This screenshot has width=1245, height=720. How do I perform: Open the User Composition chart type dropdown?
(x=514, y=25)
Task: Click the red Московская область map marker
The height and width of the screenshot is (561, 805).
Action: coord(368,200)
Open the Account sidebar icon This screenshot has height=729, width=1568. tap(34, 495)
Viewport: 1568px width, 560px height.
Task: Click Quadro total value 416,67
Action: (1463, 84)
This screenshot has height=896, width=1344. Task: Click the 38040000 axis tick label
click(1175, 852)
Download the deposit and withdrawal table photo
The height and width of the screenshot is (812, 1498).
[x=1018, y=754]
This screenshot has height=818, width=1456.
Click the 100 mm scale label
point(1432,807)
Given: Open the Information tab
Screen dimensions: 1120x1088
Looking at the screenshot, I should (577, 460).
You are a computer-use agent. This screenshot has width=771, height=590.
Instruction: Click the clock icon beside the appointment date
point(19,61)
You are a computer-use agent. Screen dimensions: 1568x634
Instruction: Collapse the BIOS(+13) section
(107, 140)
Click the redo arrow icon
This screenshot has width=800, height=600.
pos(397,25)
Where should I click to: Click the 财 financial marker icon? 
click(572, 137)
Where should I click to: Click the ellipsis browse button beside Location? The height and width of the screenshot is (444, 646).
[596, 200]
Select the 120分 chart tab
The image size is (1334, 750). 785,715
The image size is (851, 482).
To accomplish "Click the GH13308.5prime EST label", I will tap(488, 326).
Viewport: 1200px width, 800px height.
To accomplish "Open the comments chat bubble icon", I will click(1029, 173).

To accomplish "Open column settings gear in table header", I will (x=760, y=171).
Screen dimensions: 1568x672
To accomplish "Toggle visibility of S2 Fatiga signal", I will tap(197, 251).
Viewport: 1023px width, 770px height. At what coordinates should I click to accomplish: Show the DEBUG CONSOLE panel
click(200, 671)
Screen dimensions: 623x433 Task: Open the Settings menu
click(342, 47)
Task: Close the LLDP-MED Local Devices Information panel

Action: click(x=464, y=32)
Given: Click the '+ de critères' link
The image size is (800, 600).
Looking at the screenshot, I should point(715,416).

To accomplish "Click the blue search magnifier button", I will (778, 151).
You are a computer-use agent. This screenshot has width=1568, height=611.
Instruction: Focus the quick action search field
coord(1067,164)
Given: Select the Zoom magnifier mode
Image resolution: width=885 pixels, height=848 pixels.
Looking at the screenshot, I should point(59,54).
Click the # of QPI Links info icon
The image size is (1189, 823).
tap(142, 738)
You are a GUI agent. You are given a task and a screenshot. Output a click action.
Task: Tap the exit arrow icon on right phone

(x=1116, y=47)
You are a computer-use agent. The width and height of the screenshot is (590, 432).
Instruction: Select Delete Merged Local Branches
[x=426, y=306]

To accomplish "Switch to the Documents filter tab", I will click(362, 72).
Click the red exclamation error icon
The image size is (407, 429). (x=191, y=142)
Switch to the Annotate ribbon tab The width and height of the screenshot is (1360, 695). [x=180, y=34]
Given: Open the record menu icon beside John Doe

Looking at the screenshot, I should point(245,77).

* * *

*Work item:* Number of lines with the string "agent" in the data above: report this figure and nothing more.

*Task result:* 5